While exposure to
estrogens is a major risk factor of breast and
endometrial cancer, it well established that
estrogens are beneficial for bone health. We have previously shown that
carotenoids inhibit
estrogen signaling in breast and
endometrial cancer cells. The aim of this study was to compare the effects of various
phytonutrients, (
carotenoid derivatives,
polyphenols,
isothiocyanates) on estrogenic activity in
breast cancer cells and osteoblast-like cells. All the tested
phytonutrients inhibited
estrogen response element (ERE) transactivation in
breast cancer cells. In contrast, these compounds either did not affect or enhanced ERE activity and the expression of several bone-forming genes. These results were obtained using two osteoblast-like cell lines, MG-63 human
osteosarcoma cells stably transfected with
estrogen receptor-α (ERα) and MC3T3-E1 mouse calvaria-derived cells expressing endogenous ER.
Phytonutrients-induced ERE inhibition in
breast cancer cells, and its potentiation in osteoblast-like cells were associated both with a decrease and a rise in total and nuclear ERα levels, respectively.

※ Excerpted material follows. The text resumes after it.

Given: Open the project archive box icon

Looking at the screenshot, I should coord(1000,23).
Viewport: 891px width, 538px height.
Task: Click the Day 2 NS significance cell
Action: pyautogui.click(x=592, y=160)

Phytonutrients activated the electrophile/antioxidant response element (EpRE/ARE) transcription system to various extents in both
cancer and bone cell lines. Overexpression of Nrf2, the major EpRE/ARE activating
transcription factor, mimicked the effects of
phytonutrients, causing inhibition and enhancement of ERE transactivation in
breast cancer cells and in osteoblast-like cells, respectively. Moreover, reduction in Nrf2 levels by RNAi led to a decrease in the
phytonutrient potentiation of ERE activity transactivation in osteoblast-like cells. These findings suggest that the enhancement and inhibition of
estrogen signaling by
phytonutrients in bone-derived cells and
breast cancer cells, respectively, is partially mediated by the activation of the Nrf2/ARE system.